Öte yandan Ortadoğu, birisi nezle olduğunda hepsinin
hapşırmaya başladığı bir bölge olarak Cezayir'deki
son durum nezdinde yeni hareketlenmelerin doğal
sürecine girdi bile. Sudan, Ürdün, Mısır ve Tunus'ta
paralel süreçler yaşayan gruplar, kendi ülkelerinin
siyasi değerlerini şimdi daha güçlü etkileyecek
gibi görülüyor. FIS'ın şu anki lideri Madani;
"Bizim zaferimiz tüm İslam halklarının zaferidir.
Bu İslam projesinin zaferidir" diyor.
Evet, ortada bir zafer varsa bu sadece ve sadece
dünyanın, en dengesiz süreçlerinden birini yaşadığı
şu dönemde emperyalizmin, halkların gerçek mücadelelerini
biraz daha geciktirmek için dünya gündemine sokmaya
çalıştığı geçici önlemin zaferidir.
Cezayir olaylarının en özlü yazımını sosyalist
güçler cephesi (FFS) lideri Hacine Ahid Ahmet
yapıyor. "FIS sosyal ve siyasi bir gerçektir.
FIS Cezayir'de 30 yıldır süren diktatörlüğe karşı
bir tepkidir, iktidarın ekonomik başarısızlığına
karşı bir harekettir.
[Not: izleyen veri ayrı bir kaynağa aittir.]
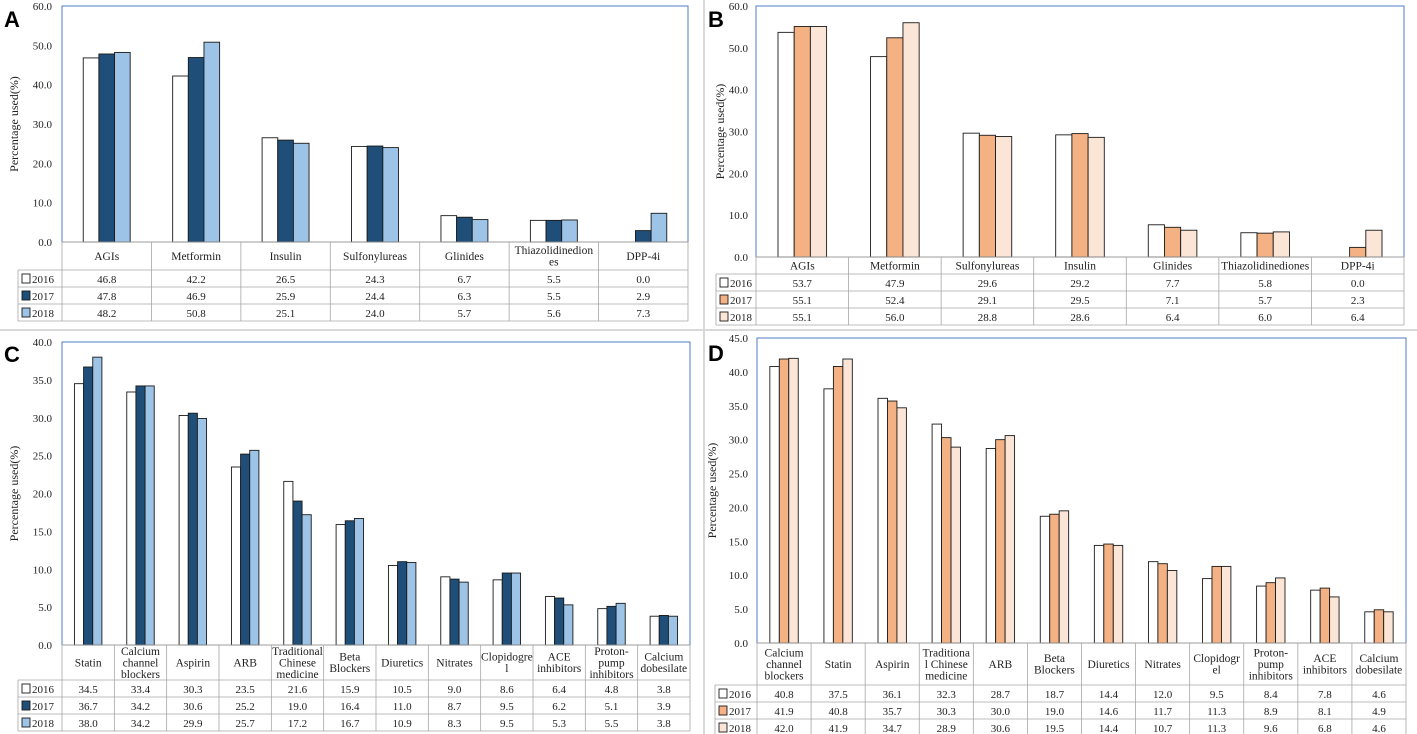 This screenshot has height=734, width=1417. I want to click on y-tick-label: 10.0, so click(43, 204).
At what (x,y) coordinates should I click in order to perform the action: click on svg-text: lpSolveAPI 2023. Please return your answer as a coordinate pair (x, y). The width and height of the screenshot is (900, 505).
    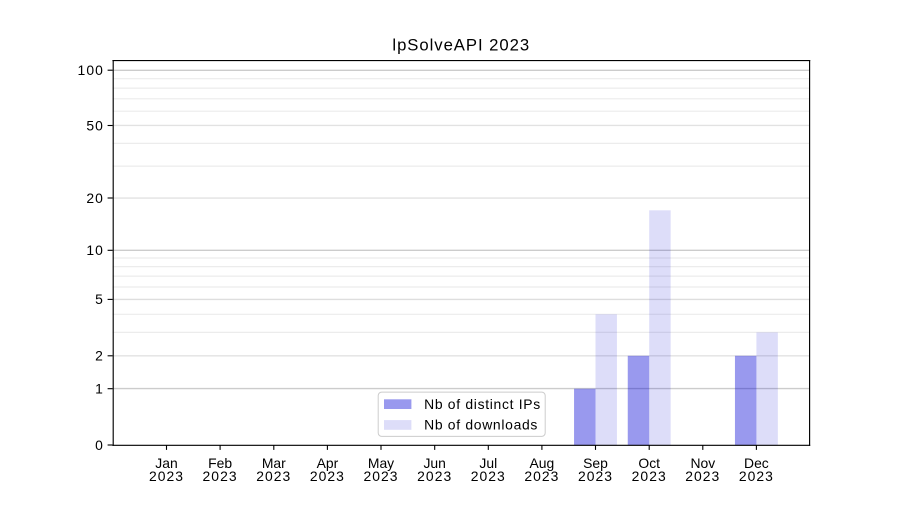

Sosyal adaletsizliğin bir
sonucudur. Yıllarca baskı altında olan insanlar
tepkilerini gösterecek tek yer olarak camileri
gördüler. Bu diktatörlüğün yarattığı bir olay."
Görülüyor ki, gerçek sınıflar mücadelesi verilmediği
dönemlerde halkların belli bir süre için de olsa
emperyalizmin yedek politikalarına eklemlenmesi
mümkün olabilmektedir.
Ama bağımsızlık savaşının Cezayir'i, bu çalkantılı
ve kanlı sürecini de halkların kaçınılmaz tarihsel
rotasına girerek atlatacaktır.
Tarihte zikzaklar mümkündür ama uzun vadeli bir
geriye dönüş, yalnızca bir yanılsamadır.